第123話 ふと思い出す

 何かの弾みで、ぽん、と思い出すことってあるじゃないですか。


 自分の場合、恥ずかしい失敗エピソードなんかが多いわけですよ。あの時に戻ってやり直したい! みたいな。


 大学生の頃、憧れの先輩とデートすることになって、必死にお化粧の練習して、いざ! と臨んだは良いけど、緊張しすぎて曲がるストローを逆に差したりとかね、そういうやつ。飲めば飲むほどどんどん現れてくるんですよ、あのフレキシブルな部分が。


 気付いた瞬間に死にたくなりましたよね。そこから曲がってどうすんのよって。


 まぁ良い思い出ですよ。それから私はストローをよく確認するようになりましたから。人は失敗から学べるものなのです。


 え? その先輩とはどうだったかって? いやぁもう、さらーっと終わりました。さらーっと、彼女出来てましたから。


 あと、最近よく思い出すのはですね、暇(とお金)さえあればよく行くショップ(100均)があるんですけど、その道中にですね、まぁ、名前は伏せますけど、県内の大手企業の営業所があるんです。


 そこを通る度に思い出すんです。をね。

 うふふ、今回の宇部ッセイは珍しいですよ。なんと、旦那と息子とヒーロー以外の男の話だ!


 というわけで。


 まぁ、皆さんご存じの通り、私はもともと北海道民でして、異動で東北にやって来たわけですが、何せ知り合い0の状態ですからね、浮いた話なんてあるわけないんです。

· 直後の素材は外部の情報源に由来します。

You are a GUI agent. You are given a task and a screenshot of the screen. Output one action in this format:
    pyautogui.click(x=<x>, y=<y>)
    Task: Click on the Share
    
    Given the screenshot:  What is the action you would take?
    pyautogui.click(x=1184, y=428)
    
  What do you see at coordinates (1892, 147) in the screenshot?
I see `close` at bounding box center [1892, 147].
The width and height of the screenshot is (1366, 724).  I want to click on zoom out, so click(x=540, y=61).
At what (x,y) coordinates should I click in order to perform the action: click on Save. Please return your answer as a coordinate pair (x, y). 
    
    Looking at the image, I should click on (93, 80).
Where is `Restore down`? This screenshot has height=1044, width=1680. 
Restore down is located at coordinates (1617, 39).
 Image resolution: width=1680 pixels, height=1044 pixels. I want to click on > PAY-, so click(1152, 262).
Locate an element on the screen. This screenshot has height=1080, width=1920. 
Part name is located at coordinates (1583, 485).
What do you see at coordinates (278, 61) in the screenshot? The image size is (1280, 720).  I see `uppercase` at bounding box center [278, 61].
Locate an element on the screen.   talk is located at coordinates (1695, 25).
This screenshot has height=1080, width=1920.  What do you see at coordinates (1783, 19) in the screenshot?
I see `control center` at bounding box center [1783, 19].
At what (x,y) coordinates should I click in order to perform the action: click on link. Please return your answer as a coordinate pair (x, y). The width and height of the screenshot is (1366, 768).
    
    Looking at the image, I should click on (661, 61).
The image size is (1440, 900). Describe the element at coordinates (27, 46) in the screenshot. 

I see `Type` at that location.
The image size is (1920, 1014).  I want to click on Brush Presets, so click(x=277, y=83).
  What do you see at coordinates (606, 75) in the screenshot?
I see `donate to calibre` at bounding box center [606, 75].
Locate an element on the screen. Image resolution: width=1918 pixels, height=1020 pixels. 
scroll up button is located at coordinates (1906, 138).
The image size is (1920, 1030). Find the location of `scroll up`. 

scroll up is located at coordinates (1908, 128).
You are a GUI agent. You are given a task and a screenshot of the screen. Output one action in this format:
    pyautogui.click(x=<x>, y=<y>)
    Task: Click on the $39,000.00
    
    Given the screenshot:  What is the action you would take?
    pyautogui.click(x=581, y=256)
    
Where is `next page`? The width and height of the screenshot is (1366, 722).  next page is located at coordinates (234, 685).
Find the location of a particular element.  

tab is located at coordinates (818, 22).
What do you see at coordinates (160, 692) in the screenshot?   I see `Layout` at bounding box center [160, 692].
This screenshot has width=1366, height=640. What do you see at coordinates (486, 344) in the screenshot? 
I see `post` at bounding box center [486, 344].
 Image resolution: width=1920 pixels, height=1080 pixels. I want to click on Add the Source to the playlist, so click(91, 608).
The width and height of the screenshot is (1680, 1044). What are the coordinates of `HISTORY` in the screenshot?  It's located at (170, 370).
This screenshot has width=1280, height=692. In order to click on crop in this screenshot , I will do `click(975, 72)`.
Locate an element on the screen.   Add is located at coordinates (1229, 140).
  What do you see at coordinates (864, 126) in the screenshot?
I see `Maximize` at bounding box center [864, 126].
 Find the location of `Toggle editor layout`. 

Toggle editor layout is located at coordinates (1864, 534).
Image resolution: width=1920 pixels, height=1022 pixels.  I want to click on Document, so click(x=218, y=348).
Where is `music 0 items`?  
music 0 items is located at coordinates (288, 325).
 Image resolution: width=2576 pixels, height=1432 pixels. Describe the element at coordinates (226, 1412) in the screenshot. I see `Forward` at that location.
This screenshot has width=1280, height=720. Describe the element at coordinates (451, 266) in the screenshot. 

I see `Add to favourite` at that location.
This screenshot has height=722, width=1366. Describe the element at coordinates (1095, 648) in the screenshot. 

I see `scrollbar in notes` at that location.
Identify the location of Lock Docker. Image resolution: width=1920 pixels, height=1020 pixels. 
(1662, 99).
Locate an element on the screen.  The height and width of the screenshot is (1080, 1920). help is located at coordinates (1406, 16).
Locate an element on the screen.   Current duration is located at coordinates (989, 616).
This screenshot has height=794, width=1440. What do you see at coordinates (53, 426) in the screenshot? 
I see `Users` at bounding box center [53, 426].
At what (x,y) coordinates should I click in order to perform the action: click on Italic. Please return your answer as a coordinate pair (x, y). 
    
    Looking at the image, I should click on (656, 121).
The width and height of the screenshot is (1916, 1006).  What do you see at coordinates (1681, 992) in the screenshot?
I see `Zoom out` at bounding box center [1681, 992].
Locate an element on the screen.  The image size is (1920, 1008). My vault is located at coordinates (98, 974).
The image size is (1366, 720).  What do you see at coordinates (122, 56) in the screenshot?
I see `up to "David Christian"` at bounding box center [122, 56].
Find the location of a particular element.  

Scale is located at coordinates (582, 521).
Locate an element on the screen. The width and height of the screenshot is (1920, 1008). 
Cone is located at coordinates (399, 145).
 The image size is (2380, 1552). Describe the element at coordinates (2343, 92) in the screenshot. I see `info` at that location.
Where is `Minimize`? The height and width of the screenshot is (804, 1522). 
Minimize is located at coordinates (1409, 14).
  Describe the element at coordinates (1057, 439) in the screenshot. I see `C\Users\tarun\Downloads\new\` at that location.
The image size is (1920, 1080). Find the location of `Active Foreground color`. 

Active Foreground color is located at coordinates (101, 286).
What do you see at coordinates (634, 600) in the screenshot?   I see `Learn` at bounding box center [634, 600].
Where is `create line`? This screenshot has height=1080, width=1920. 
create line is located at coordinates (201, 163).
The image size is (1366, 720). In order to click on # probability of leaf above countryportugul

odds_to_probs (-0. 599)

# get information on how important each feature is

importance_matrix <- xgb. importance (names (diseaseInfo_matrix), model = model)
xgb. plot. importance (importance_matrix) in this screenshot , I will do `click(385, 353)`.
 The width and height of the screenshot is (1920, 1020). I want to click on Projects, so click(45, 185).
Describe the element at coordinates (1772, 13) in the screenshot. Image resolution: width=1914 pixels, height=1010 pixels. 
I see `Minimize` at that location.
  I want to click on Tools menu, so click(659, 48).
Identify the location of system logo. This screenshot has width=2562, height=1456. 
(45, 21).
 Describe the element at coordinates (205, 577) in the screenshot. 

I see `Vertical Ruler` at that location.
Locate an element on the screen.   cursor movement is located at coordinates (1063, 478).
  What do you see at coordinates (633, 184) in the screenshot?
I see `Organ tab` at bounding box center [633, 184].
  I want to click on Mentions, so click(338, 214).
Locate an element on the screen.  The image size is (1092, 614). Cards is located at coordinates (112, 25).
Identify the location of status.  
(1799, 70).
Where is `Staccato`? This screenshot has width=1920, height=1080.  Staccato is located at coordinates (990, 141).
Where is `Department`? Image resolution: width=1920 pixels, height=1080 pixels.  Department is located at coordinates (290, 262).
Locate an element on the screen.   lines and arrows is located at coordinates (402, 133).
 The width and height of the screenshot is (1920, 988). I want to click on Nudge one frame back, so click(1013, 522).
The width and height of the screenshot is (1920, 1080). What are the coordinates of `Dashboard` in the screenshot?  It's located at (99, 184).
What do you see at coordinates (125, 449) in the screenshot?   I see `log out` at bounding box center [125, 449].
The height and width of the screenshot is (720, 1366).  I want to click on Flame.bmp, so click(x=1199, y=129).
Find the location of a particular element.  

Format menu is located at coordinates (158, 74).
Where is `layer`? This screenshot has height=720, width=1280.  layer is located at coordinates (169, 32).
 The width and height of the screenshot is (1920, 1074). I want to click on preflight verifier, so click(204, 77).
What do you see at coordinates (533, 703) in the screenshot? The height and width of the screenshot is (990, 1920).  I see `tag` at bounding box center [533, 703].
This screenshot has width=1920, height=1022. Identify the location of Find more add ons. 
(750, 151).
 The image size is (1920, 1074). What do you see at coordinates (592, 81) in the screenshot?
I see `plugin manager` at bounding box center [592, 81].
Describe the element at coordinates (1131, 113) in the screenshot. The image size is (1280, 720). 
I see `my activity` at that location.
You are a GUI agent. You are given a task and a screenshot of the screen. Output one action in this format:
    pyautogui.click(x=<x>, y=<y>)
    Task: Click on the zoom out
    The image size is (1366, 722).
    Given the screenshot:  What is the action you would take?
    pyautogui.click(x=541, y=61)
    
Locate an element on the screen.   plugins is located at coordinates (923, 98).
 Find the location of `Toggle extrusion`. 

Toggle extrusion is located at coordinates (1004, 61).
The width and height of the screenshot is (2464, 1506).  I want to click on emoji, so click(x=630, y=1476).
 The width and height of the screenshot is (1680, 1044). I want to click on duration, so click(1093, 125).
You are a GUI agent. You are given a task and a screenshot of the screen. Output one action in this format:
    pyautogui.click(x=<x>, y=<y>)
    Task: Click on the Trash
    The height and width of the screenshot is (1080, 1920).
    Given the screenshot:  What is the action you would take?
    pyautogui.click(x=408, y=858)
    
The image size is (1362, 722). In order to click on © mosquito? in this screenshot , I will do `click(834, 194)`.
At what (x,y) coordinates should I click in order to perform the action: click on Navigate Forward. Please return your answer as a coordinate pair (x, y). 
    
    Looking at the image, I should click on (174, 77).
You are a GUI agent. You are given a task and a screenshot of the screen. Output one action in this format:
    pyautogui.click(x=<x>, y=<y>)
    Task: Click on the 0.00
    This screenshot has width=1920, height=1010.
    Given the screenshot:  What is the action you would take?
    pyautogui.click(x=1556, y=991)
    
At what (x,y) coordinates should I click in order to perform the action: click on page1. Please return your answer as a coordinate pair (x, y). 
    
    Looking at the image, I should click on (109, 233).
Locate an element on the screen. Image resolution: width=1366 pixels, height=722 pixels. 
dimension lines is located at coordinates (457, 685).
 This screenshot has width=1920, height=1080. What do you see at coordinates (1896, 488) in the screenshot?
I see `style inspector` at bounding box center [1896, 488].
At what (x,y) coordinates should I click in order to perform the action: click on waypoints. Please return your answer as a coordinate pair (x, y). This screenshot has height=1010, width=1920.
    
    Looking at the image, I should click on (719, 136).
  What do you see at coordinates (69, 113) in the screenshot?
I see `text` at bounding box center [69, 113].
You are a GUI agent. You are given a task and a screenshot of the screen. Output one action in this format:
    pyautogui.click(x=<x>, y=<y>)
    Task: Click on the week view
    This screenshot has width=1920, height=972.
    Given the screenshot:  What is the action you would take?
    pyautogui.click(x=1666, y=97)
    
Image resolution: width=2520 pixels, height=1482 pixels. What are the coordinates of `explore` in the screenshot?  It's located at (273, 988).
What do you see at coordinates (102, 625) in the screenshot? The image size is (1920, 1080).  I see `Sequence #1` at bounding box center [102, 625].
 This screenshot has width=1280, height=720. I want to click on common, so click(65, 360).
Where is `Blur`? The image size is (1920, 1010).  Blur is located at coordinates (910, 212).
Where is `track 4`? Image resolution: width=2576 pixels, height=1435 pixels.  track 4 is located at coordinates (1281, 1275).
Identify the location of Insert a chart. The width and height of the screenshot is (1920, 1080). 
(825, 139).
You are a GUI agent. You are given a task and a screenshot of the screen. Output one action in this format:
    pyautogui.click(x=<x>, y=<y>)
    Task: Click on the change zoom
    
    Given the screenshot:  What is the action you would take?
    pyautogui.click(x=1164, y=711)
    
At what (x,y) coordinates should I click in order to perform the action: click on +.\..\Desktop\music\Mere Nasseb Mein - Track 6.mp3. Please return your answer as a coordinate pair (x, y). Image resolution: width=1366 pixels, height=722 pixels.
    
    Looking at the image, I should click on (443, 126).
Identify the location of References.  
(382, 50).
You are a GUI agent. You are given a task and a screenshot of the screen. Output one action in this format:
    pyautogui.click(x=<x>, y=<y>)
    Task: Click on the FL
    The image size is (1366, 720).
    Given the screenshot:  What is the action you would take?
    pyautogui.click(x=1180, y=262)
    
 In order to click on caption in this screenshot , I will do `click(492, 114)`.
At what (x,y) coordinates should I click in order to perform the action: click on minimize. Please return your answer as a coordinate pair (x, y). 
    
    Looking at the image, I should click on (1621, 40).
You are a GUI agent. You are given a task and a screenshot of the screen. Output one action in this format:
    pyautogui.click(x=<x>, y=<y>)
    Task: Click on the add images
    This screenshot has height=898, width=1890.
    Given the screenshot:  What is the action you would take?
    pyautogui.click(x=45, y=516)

開幕からオフィスラブしか残されてない状況。まぁ、最終的にはオフィスラブで結婚しましたけど、異動直後は「オフィスでラブぅ~? ナイナイ」みたいな感じだったわけです。


 とはいえ、スーパー人見知りっ子で特に男の人が苦手な私が、何をどうしたら男性と知り合えるのか。それを危惧した異動前の職場の同僚がですね、「友達がちょうどいまそっちにいるから、紹介するよ!」ってね。


 同僚は私と180度くらい系統の違うギャル系モテ女子なので、その子の紹介かぁ、とぶっちゃけ腰が引けましたが、まぁ、とにかく会ってみよう、となりましてね。


 で、意外にも(?)ギャルギャルしい人ではなく、安心したわけですが、何せ私は特撮とかアニメの話しか出来ないような人間なわけでして。そもそも同性でも初対面の人と何話して良いかもわかりませんし。


 そしたら彼はもう早々に察してくれたのか、色々自分からしゃべってくれましてね。


「仕事何してるの? ○○(同僚名)と同じ職場だったって聞いたけど」


 から始まって、あーでも私は異動したので、いまは部署が違ってー、とか、そんな感じで返して。そしたら向こうもね、言うわけです。


「俺ね、実は○○(県内大手企業)で働いてるんだ!」


 すっごいどや顔されました。漫画だったら『へへん』とか『ふふん』って顔の横に書いてたはずです。


 でもね、聞いたことないの、そこ。

 例えば○○出版とか○○建築とかならわかるじゃないですか。具体的な仕事内容まではわからなくても、だいたいイメージつくじゃないですか。

 でもね、全然わからないの。タカラレーベンくらいわからないの。結局タカラレーベンって何の会社なの? って思うじゃないですか、それくらいのレベルでわからないの。


 だから聞きますよね、「何をする会社なんですか?」って。私も必死に会話のキャッチボールしようとしたんですよ。どうにかキャッチしたボールを精一杯リリースしたわけです。


 すんごいびっくりされました。


「え? 何で? ○○だよ?」って。

 いや、だからその○○だけじゃ連想出来ないのよ、こっちは!


 私も馬鹿正直に「すみません、聞いたことなくて」って言ってしまったんですけど、どうやら県内では「聞いたことがないなんてありえないレベルの大手」だったらしくて、さらにショック受けてました。


 いや、だって、それじゃ言わせてもらうけど、あなた『ホクレン』って聞いて何かわかる? パッとイメージ沸く? こんなの道民ならサービス問題ですけど!? 


 ってね、いまなら多少喧嘩腰で返せる自信あるんですけど、当時23歳の小娘には無理な話。


 で、そこに住んでもう10年以上経つわけですが、確かに大手でした。帯広で「『柳月』に勤めてます」って言うくらいかな。何か違うな。北海道で例えるの難しいです。


 まぁ、そんなわけで、そこを通る度に、嘘でも「えぇ~!? ○○でお仕事してるんですかぁ~!? すっごぉ~いっ!」って反応してたら、私の人生変わってたのかな、って思ったりもするわけです。いまの方が良いけど。でも、言ってあげれば良かったかな、なんて。


 ……ただね、その○○。


 かれこれ10年以上住んでますが、これまで一度もお世話になったことないです。